• _Your goal_: Write out everything in the material from the line containing "The width and" down to the line containing "tap(41, 79)", both included, keeping the requests as they are and shifting every coordinate in the answers up by 72.

• _Data shown_:
══════
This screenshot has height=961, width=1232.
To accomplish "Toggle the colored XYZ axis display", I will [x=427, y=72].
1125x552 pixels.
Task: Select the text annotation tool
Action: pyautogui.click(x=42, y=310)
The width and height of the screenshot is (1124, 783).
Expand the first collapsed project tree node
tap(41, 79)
══════
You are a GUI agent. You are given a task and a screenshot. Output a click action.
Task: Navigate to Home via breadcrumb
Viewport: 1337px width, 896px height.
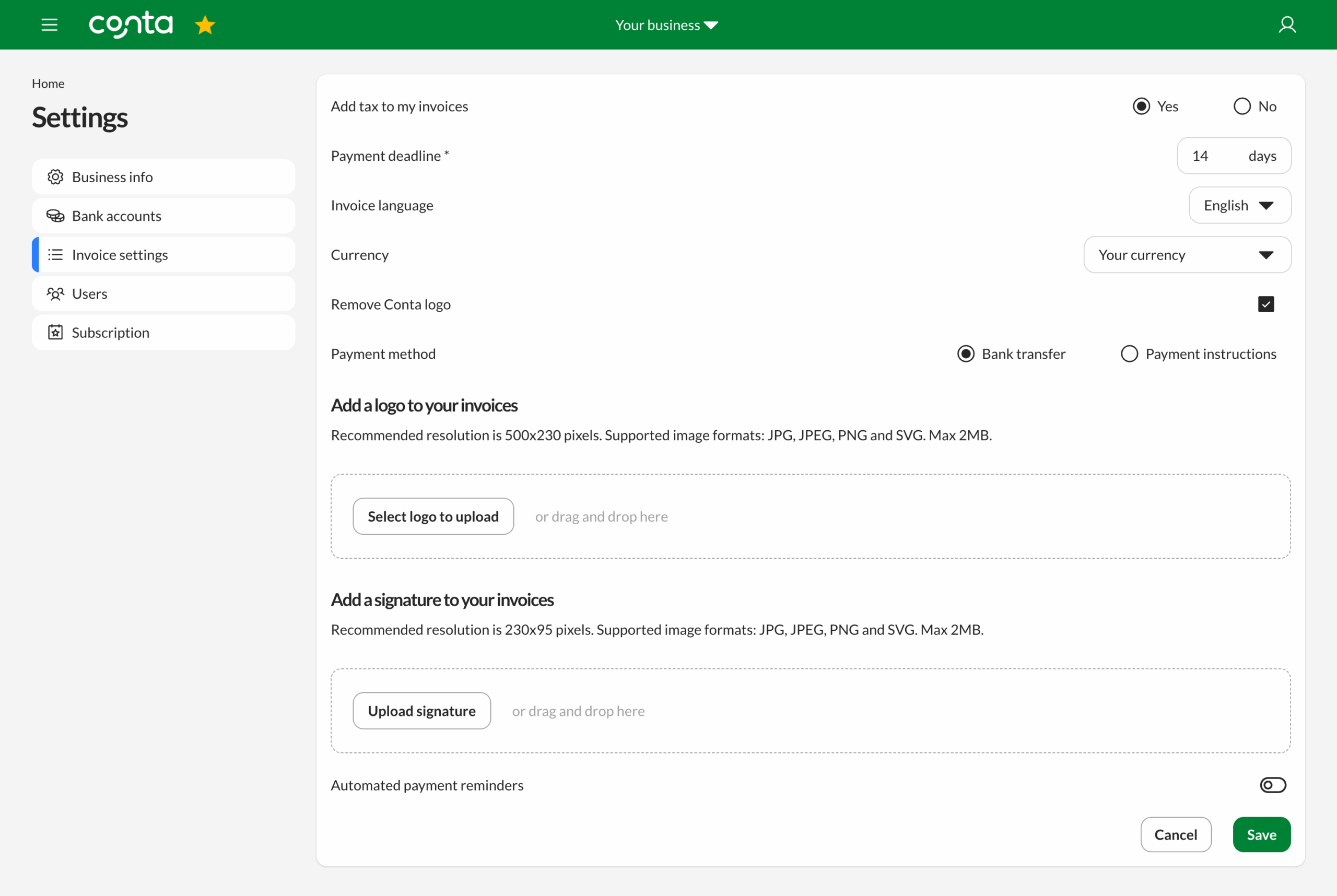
══════
• _Task solution_:
The width and height of the screenshot is (1124, 783).
Expand the first collapsed project tree node
tap(113, 151)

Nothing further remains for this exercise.